Les incertitudes quant à l’efficacité de l’ensemencement n’empêchent en tout cas pas son expansion, ni une recherche protéiforme de lui être consacrée, tant les opérateurs semblent avoir convaincu de leur efficacité des autorités qui face aux sécheresses ne savent souvent plus à quel saint se vouer. Les Émirats arabes unis financent ainsi depuis 2015 un appel à projets de recherche généreusement doté, qui explore de multiples pistes de perfectionnement.
« Par exemple l’idée d’ensemencer avec des tandems de drones, explique Steve Griffiths, dont l’un mesurerait les paramètres du nuage et l’autre disperserait les particules. » Sachant qu’une heure de vol d’avion spécialisé coûte 8000 dollars, on comprend l’intérêt économique d’utiliser des drones…
« Il y a aussi des programmes s’appuyant sur la modélisation et l’intelligence artificielle pour déterminer quels sont les nuages les plus favorables et quel est le meilleur moment d’intervention, poursuit Steve Griffiths, ainsi que des travaux sur l’amélioration des particules, puisque actuellement nous étudions l’idée d’envelopper les cristaux de sel avec du dioxyde de titane… »

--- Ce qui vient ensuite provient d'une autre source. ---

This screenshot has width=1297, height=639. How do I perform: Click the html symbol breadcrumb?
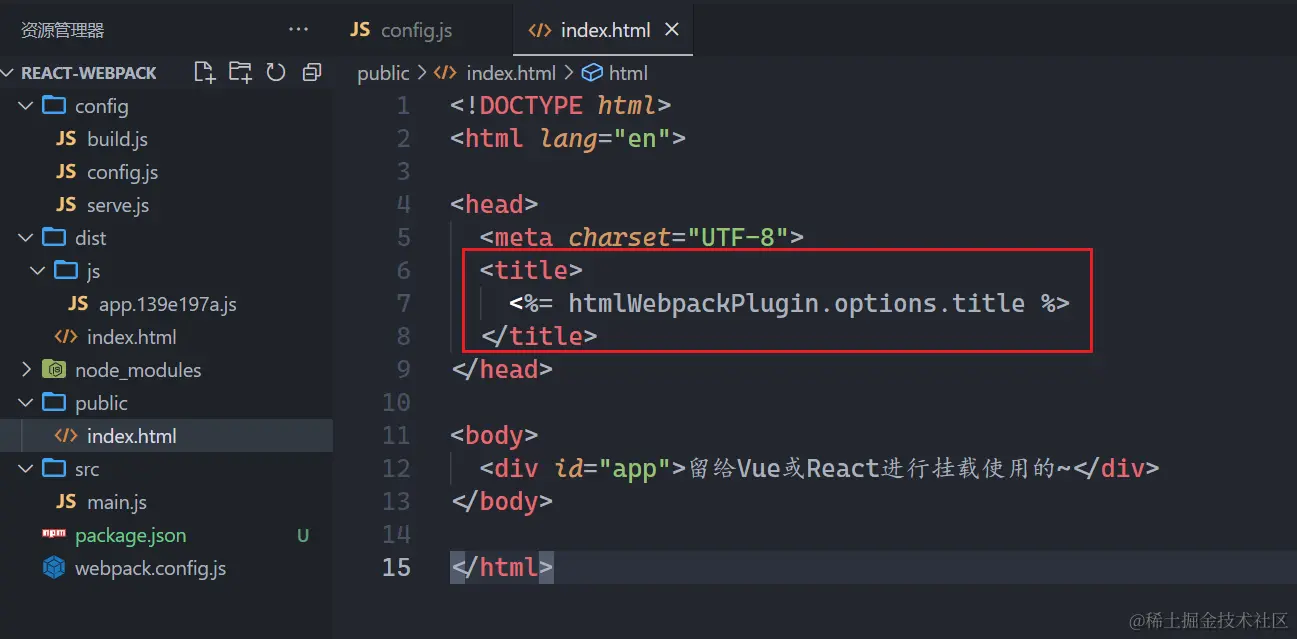click(627, 73)
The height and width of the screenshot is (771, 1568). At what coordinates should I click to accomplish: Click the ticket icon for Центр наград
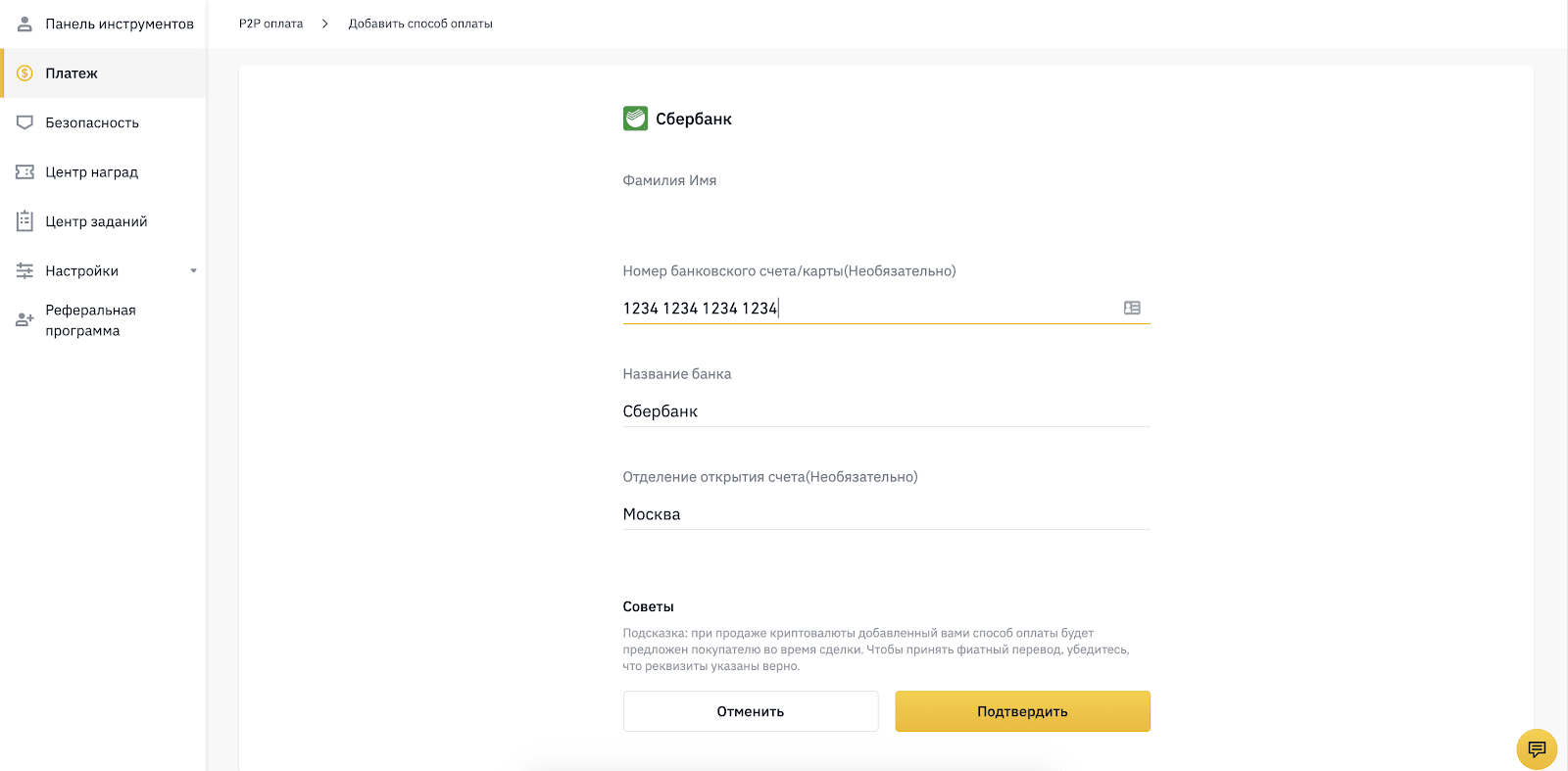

Le chercheur convient que l’ensemencement des nuages ne réglera pas tout, mais il défend, notamment dans des articles scientifiques, que cette technologie a sa place parmi les stratégies de gestion de l’eau dans un climat qui se réchauffe. « Ce qui se joue avec ces recherches, affirme-t-il à Mediapart, c’est la sécurité hydrique mais aussi alimentaire de nombreux pays qui s’assèchent, voire leur sécurité énergétique, via l’hydroélectricité. Sans parler de leur bonne santé écologique. »
Des arguments qui laissent Cindy Morris dubitative. « Certainement, quelques pourcents de pluie en plus peuvent être utiles. Mais il faut réfléchir plus globalement au cycle de l’eau », plaide-t-elle. La chercheuse estime qu’à l’heure où l’on imperméabilise les surfaces à tout-va, où les paysages agricoles sont intensifiés au point que les sols ne laissent plus l’eau s’infiltrer, où des prélèvements hors de contrôle vident les nappes phréatiques, il faut sans doute faire porter la priorité sur ces problèmes, plutôt que de développer des technologies chères, au bénéfice au mieux modeste, qui artificialisent encore plus l’environnement.
D’autant plus que certaines substances employées sont nocives, un aspect rarement discuté à cause des faibles quantités mises en œuvre. Certes, le sel a des effets relativement bénins, du moins à petites doses, mais le dioxyde de titane est un cancérogène et l’iodure d’argent est toxique pour les milieux aquatiques. Si l’ensemencement finissait par être employé de manière massive et régulière, l’impact serait sans doute moins anodin que celui des processions dédiées à saint Gaudérique.